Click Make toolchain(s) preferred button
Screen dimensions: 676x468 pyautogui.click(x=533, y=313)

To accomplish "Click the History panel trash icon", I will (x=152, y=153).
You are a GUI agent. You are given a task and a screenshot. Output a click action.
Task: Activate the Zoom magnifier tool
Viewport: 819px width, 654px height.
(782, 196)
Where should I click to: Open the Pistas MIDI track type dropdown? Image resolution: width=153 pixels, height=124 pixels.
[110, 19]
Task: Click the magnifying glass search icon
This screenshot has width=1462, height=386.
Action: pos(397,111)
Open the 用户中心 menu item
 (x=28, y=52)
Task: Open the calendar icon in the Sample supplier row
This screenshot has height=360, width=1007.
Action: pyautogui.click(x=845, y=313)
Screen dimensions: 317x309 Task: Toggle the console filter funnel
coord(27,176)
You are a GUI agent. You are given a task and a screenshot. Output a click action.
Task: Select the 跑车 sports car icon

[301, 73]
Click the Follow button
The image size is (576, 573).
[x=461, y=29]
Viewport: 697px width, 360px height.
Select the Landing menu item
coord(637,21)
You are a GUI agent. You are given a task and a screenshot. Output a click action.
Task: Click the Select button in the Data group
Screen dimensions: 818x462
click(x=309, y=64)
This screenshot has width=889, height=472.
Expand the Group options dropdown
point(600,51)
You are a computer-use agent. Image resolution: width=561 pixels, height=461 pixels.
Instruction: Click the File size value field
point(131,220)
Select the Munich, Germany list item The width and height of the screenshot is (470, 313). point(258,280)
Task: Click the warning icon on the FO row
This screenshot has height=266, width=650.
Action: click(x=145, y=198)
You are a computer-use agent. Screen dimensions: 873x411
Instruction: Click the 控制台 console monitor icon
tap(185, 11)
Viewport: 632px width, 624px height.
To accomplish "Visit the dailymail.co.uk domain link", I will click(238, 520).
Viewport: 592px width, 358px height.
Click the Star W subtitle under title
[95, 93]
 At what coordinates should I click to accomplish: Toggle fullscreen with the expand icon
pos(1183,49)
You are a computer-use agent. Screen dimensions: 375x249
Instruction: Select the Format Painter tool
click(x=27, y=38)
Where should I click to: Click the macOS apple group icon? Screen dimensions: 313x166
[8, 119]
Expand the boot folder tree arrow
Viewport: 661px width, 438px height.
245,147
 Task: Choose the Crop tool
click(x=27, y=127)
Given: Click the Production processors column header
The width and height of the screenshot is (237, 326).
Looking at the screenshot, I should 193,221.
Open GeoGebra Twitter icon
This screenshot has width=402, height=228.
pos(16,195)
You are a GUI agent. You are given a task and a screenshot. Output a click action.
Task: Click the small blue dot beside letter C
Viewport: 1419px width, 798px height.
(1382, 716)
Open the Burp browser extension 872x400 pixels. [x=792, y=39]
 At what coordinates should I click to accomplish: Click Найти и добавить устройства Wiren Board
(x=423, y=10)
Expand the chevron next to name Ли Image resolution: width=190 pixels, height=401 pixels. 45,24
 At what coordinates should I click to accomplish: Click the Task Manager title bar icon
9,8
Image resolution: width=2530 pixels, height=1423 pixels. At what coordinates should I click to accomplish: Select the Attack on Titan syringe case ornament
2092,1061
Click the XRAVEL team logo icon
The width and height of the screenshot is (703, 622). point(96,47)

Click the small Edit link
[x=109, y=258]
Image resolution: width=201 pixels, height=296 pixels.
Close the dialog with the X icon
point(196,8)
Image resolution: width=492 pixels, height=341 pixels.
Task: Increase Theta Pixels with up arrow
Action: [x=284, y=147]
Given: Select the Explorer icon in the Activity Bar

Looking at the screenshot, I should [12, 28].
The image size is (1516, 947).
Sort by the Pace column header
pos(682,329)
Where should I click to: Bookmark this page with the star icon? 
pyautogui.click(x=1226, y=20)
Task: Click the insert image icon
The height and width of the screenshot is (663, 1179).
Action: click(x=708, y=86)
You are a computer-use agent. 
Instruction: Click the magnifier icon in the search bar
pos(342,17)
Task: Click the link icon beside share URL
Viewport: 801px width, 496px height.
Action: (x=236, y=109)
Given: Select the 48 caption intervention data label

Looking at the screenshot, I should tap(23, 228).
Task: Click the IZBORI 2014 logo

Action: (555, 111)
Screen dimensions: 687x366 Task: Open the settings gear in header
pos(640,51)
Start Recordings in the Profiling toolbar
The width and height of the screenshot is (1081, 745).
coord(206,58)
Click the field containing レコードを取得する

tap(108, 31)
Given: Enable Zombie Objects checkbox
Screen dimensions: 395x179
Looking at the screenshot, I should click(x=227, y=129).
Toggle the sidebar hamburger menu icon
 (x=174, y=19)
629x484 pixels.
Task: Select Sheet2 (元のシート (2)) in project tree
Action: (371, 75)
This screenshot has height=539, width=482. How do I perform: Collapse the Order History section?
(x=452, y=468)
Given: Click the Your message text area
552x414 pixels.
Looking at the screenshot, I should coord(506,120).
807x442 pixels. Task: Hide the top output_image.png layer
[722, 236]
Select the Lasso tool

######

__Work to be completed__.
Give all the entries again exactly; leave none out.

__The answer__.
Click Make toolchain(s) preferred button
Screen dimensions: 676x468 pyautogui.click(x=533, y=313)

To accomplish "Click the History panel trash icon", I will (x=152, y=153).
You are a GUI agent. You are given a task and a screenshot. Output a click action.
Task: Activate the Zoom magnifier tool
Viewport: 819px width, 654px height.
(782, 196)
Where should I click to: Open the Pistas MIDI track type dropdown? Image resolution: width=153 pixels, height=124 pixels.
[110, 19]
Task: Click the magnifying glass search icon
This screenshot has width=1462, height=386.
Action: pos(397,111)
Open the 用户中心 menu item
 (x=28, y=52)
Task: Open the calendar icon in the Sample supplier row
This screenshot has height=360, width=1007.
Action: pyautogui.click(x=845, y=313)
Screen dimensions: 317x309 Task: Toggle the console filter funnel
coord(27,176)
You are a GUI agent. You are given a task and a screenshot. Output a click action.
Task: Select the 跑车 sports car icon

[301, 73]
Click the Follow button
The image size is (576, 573).
[x=461, y=29]
Viewport: 697px width, 360px height.
Select the Landing menu item
coord(637,21)
You are a GUI agent. You are given a task and a screenshot. Output a click action.
Task: Click the Select button in the Data group
Screen dimensions: 818x462
click(x=309, y=64)
This screenshot has width=889, height=472.
Expand the Group options dropdown
point(600,51)
You are a computer-use agent. Image resolution: width=561 pixels, height=461 pixels.
Instruction: Click the File size value field
point(131,220)
Select the Munich, Germany list item The width and height of the screenshot is (470, 313). point(258,280)
Task: Click the warning icon on the FO row
This screenshot has height=266, width=650.
Action: click(x=145, y=198)
You are a computer-use agent. Screen dimensions: 873x411
Instruction: Click the 控制台 console monitor icon
tap(185, 11)
Viewport: 632px width, 624px height.
To accomplish "Visit the dailymail.co.uk domain link", I will click(238, 520).
Viewport: 592px width, 358px height.
Click the Star W subtitle under title
[95, 93]
 At what coordinates should I click to accomplish: Toggle fullscreen with the expand icon
pos(1183,49)
You are a computer-use agent. Screen dimensions: 375x249
Instruction: Select the Format Painter tool
click(x=27, y=38)
Where should I click to: Click the macOS apple group icon? Screen dimensions: 313x166
[8, 119]
Expand the boot folder tree arrow
Viewport: 661px width, 438px height.
245,147
 Task: Choose the Crop tool
click(x=27, y=127)
Given: Click the Production processors column header
The width and height of the screenshot is (237, 326).
Looking at the screenshot, I should 193,221.
Open GeoGebra Twitter icon
This screenshot has width=402, height=228.
pos(16,195)
You are a GUI agent. You are given a task and a screenshot. Output a click action.
Task: Click the small blue dot beside letter C
Viewport: 1419px width, 798px height.
(1382, 716)
Open the Burp browser extension 872x400 pixels. [x=792, y=39]
 At what coordinates should I click to accomplish: Click Найти и добавить устройства Wiren Board
(x=423, y=10)
Expand the chevron next to name Ли Image resolution: width=190 pixels, height=401 pixels. 45,24
 At what coordinates should I click to accomplish: Click the Task Manager title bar icon
9,8
Image resolution: width=2530 pixels, height=1423 pixels. At what coordinates should I click to accomplish: Select the Attack on Titan syringe case ornament
2092,1061
Click the XRAVEL team logo icon
The width and height of the screenshot is (703, 622). point(96,47)

Click the small Edit link
[x=109, y=258]
Image resolution: width=201 pixels, height=296 pixels.
Close the dialog with the X icon
point(196,8)
Image resolution: width=492 pixels, height=341 pixels.
Task: Increase Theta Pixels with up arrow
Action: [x=284, y=147]
Given: Select the Explorer icon in the Activity Bar

Looking at the screenshot, I should [12, 28].
The image size is (1516, 947).
Sort by the Pace column header
pos(682,329)
Where should I click to: Bookmark this page with the star icon? 
pyautogui.click(x=1226, y=20)
Task: Click the insert image icon
The height and width of the screenshot is (663, 1179).
Action: click(x=708, y=86)
You are a computer-use agent. 
Instruction: Click the magnifier icon in the search bar
pos(342,17)
Task: Click the link icon beside share URL
Viewport: 801px width, 496px height.
Action: (x=236, y=109)
Given: Select the 48 caption intervention data label

Looking at the screenshot, I should tap(23, 228).
Task: Click the IZBORI 2014 logo

Action: (555, 111)
Screen dimensions: 687x366 Task: Open the settings gear in header
pos(640,51)
Start Recordings in the Profiling toolbar
The width and height of the screenshot is (1081, 745).
coord(206,58)
Click the field containing レコードを取得する

tap(108, 31)
Given: Enable Zombie Objects checkbox
Screen dimensions: 395x179
Looking at the screenshot, I should click(x=227, y=129).
Toggle the sidebar hamburger menu icon
 (x=174, y=19)
629x484 pixels.
Task: Select Sheet2 (元のシート (2)) in project tree
Action: (371, 75)
This screenshot has height=539, width=482. How do I perform: Collapse the Order History section?
(x=452, y=468)
Given: Click the Your message text area
552x414 pixels.
Looking at the screenshot, I should coord(506,120).
807x442 pixels. Task: Hide the top output_image.png layer
[722, 236]
Select the Lasso tool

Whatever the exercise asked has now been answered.